For a second day, the U.S. stock market powered higher on optimism generated by a pledge from the European Central Bank chief, who vowed Thursday to do whatever necessary to preserve the euro.
There were troubling signs too, but they market shrugged them off. The government reported that the U.S. economy's growth rate slowed in the second quarter as recession-weary consumers pulled back on spending. Facebook dropped 16 percent and Starbucks fell 12 percent after reporting results that disappointed investors.
Bond trading also reflected investors' optimism. The yield on the benchmark 10-year Treasury note jumped to 1.51 percent from 1.44 percent late Thursday. That means investors are shedding low-risk assets like U.S. government bonds and putting their money to work in other places, like the stock market.
The Dow Jones industrial average rose 86 points to 12,974 in the first half-hour of trading. Merck jumped $1.48 to $44.81, the biggest gain in the Dow average, after the drug maker beat analysts' forecasts for income and revenue.
The Standard & Poor's 500 rose 11 points to 1,371. The Nasdaq composite index was up 19 at 2,912.
Draghi's remarks were influential because many investors fear that the results would be dire if the 17 countries that use the euro were split apart. Weaker countries like Greece and Spain would likely plunge into an economic tailspin.

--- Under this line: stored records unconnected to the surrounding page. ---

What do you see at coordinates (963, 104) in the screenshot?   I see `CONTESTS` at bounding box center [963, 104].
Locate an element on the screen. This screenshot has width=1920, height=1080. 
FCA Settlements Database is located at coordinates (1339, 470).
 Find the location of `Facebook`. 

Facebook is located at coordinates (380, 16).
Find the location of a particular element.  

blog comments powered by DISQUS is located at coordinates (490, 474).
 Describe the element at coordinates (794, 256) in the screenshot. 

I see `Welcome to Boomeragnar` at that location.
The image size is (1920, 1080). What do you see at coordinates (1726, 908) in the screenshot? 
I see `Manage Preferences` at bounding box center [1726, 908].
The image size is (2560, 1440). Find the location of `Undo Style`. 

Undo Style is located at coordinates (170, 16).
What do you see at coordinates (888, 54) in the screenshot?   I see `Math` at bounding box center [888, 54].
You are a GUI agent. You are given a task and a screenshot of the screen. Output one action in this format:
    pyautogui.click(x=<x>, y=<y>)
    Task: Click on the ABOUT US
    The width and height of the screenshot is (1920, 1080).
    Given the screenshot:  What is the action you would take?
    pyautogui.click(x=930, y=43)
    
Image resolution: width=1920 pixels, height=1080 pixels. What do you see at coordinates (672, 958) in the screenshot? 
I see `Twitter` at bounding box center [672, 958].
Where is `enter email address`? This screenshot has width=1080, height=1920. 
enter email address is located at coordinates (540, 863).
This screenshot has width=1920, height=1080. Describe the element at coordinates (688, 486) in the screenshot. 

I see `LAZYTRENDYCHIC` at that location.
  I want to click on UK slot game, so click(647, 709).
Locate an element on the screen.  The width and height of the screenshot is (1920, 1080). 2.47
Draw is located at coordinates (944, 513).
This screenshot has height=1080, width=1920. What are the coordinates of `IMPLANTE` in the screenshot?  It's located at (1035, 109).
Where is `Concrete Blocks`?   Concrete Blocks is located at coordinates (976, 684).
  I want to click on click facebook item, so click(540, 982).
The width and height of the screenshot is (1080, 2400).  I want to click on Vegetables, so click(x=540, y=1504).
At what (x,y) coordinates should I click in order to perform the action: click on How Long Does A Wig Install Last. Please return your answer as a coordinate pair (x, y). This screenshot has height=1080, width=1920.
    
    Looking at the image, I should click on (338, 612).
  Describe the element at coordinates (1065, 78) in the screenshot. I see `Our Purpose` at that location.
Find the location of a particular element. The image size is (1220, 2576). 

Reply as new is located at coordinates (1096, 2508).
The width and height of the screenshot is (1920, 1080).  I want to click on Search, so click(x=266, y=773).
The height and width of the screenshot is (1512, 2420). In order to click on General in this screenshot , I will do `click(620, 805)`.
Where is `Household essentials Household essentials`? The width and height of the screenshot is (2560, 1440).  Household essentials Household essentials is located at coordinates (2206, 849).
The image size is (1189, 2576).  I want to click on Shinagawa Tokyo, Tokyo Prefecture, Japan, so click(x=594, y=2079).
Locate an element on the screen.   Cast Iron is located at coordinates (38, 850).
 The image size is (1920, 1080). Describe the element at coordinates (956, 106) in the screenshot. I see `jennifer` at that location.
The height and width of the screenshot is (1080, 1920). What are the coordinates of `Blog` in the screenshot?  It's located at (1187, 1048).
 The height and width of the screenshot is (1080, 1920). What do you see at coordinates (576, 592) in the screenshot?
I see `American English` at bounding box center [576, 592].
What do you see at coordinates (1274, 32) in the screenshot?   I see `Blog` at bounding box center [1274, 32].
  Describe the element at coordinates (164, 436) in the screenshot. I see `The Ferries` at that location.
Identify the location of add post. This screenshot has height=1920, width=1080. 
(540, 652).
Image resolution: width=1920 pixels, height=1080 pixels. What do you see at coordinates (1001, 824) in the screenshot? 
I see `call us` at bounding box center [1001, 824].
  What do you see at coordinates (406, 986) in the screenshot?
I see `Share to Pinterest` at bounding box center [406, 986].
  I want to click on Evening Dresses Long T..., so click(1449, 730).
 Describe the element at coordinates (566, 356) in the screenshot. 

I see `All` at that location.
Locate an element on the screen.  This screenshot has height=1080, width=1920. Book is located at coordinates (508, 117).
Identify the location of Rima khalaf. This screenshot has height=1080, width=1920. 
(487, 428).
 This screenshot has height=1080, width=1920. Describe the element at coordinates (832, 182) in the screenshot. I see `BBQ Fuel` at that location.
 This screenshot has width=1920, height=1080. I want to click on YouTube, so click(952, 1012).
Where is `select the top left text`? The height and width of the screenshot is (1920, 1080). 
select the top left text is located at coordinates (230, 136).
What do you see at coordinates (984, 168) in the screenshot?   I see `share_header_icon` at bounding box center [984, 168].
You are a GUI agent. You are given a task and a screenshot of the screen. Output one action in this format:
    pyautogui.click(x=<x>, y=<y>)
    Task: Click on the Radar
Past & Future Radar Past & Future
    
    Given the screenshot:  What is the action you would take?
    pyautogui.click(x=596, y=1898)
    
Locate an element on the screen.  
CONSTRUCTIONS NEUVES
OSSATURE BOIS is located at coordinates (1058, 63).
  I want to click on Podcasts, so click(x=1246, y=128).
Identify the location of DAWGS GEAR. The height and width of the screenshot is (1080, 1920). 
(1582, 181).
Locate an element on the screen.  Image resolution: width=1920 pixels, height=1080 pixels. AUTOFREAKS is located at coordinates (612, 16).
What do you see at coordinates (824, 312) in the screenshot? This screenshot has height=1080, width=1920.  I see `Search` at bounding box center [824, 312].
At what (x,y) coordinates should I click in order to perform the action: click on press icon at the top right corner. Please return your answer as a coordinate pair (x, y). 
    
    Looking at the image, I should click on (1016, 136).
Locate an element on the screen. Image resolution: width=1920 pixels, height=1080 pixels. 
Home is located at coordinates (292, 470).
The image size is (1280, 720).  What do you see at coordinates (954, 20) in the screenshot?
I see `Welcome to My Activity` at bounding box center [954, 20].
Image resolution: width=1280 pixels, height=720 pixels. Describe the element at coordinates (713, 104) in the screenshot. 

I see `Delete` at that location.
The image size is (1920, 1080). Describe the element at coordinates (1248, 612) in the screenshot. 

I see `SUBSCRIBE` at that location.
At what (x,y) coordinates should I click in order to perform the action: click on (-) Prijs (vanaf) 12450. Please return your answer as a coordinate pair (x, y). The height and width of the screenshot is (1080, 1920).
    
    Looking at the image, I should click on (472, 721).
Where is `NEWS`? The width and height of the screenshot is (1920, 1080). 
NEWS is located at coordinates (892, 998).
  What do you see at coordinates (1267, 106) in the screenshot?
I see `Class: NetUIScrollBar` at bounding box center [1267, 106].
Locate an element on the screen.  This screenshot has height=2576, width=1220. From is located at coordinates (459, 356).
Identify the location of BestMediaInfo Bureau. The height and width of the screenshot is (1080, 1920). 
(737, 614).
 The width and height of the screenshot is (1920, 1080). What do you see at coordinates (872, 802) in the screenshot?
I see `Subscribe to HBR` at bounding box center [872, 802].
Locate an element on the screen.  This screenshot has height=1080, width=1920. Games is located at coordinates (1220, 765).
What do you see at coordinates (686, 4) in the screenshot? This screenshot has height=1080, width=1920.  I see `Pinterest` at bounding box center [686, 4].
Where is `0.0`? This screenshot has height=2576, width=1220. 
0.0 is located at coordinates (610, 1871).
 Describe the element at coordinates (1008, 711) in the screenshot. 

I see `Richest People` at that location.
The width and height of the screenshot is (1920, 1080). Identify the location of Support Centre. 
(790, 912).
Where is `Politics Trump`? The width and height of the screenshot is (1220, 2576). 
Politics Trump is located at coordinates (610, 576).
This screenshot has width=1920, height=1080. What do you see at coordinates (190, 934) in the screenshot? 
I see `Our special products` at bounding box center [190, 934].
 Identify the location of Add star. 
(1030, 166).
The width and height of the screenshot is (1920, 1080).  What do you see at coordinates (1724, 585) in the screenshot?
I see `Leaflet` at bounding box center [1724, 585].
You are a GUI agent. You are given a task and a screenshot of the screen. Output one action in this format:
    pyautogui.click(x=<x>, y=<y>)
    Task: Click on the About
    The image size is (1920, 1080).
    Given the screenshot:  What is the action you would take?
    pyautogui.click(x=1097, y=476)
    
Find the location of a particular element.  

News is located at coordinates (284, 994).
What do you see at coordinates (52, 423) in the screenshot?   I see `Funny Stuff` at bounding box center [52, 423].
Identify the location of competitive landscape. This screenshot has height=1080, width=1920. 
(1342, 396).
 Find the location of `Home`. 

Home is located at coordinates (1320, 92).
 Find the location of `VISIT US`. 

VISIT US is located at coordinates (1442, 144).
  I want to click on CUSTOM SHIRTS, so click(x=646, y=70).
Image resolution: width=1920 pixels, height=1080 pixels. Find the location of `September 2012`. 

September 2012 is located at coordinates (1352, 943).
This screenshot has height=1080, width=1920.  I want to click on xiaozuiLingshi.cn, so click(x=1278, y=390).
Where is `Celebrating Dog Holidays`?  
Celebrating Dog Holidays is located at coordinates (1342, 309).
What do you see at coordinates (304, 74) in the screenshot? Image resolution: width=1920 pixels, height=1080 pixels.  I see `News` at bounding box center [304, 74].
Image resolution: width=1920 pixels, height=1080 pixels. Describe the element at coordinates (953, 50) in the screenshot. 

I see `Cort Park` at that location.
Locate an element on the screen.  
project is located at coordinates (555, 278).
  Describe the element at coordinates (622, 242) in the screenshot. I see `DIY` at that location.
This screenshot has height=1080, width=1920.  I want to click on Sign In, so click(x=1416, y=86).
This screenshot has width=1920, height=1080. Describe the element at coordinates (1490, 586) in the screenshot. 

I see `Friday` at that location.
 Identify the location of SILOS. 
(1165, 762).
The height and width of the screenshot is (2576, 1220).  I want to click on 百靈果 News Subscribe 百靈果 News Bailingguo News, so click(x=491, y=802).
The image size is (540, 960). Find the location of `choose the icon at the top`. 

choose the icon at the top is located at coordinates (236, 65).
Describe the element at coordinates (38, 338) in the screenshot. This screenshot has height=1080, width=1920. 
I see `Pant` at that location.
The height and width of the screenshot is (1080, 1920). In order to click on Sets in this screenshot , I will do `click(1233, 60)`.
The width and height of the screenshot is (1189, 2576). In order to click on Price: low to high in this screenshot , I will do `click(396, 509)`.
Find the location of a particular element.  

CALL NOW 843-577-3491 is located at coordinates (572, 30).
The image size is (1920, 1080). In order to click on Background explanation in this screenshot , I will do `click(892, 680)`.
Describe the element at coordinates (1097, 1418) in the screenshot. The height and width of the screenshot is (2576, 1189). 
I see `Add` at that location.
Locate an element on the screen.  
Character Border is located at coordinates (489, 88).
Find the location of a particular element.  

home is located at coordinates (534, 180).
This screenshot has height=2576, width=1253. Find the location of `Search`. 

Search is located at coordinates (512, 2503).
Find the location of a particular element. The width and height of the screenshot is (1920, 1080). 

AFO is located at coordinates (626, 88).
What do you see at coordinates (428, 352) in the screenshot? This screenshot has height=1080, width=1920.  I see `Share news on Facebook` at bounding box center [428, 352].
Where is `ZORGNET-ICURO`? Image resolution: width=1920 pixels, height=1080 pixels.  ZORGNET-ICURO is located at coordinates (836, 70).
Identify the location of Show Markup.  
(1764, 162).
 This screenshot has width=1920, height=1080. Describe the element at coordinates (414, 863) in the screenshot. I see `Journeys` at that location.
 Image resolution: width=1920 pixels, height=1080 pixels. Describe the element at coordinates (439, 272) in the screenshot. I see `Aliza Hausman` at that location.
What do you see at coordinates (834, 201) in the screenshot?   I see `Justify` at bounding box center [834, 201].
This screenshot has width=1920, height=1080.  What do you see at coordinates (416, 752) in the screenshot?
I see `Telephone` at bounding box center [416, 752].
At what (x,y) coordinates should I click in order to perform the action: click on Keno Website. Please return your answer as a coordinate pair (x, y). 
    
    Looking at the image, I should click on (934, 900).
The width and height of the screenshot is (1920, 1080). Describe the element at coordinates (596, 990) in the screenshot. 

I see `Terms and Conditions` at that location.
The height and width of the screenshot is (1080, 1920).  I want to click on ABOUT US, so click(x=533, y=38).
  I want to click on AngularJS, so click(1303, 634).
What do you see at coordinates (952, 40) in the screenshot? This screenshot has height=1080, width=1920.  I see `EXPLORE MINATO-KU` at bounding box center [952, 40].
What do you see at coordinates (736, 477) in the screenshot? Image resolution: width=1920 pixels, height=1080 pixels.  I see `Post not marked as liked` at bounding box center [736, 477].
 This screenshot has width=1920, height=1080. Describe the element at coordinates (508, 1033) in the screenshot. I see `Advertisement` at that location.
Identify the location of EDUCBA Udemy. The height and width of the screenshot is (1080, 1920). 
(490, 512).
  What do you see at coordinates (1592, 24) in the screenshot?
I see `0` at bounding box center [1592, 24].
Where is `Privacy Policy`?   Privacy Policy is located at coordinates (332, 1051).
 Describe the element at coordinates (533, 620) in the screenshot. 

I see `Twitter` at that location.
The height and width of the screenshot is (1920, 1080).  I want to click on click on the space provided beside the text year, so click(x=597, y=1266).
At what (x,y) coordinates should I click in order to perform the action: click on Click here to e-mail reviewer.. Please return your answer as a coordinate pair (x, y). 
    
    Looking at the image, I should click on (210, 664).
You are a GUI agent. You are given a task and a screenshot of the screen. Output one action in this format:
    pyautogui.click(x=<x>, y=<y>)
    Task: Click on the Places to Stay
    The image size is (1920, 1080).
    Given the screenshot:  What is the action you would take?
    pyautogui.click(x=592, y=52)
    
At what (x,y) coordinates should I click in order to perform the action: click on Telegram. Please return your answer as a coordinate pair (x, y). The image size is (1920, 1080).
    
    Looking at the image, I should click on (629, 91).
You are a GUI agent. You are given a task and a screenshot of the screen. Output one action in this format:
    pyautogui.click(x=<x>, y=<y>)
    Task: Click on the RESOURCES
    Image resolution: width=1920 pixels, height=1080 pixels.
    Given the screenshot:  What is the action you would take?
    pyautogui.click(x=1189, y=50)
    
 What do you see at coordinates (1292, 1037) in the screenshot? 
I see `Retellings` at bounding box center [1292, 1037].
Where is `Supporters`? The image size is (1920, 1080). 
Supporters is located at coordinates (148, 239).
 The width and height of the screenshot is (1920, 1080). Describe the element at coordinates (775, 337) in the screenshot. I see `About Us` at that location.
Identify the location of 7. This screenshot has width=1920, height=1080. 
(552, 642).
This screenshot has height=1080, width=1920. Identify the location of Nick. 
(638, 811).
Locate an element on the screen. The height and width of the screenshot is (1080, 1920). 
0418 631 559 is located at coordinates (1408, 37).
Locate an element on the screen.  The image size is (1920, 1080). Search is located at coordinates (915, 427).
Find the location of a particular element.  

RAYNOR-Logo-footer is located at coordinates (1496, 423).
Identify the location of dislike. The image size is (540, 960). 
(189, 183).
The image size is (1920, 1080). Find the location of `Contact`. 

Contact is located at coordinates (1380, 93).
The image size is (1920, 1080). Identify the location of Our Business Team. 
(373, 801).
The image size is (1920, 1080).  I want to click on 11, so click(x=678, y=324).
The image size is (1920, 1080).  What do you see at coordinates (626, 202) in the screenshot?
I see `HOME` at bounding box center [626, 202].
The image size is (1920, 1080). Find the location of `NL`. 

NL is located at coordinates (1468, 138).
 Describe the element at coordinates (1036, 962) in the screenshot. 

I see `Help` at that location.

Germany's finance minister, Wolfgang Schaeuble, followed Draghi's remarks with what amounted to a cautious endorsement. In a statement, Schaeuble said he welcomed Draghi's pledge to secure the euro. But he also made sure to place responsibility on the individual European countries, saying that they are responsible for implementing their own "necessary measures." He was referring to painful spending cuts that weaker countries like Greece have resisted and stronger countries like Germany have insisted on.
Spain reported that its sky-high unemployment rate shows no signs of abating. Almost 25 percent of workers there are unemployed, and the proportion rises to 53 percent for workers younger than 25.
Among other companies making big moves:
— Amazon jumped more than 6 percent, rising $13.98 to $233.99. The online retailer reported a steep drop in earnings but analysts were expecting the decline, which was caused mostly by costs related to buying a warehouse technology company.
— Starbucks reported higher revenue and net income. But investors were disappointed that the company cut its outlook for the current quarter, worried over slowing traffic in June and July. It is also considering closing unprofitable stores in Europe. Starbucks fell $5.94 to $46.47.
— Facebook, in its first quarter as a public company, reported a 32 percent jump in revenue. That might be welcome news at many companies, but it was lower than previous quarters. And revenue growth is especially important for a newly public company like Facebook, which didn't turn a profit but did attract investors who were willing to bet on fast-growing revenue. The stock dropped $4.03 to $22.82. It has not traded above its initial pricing of $38 since May 18, its first day as a public company.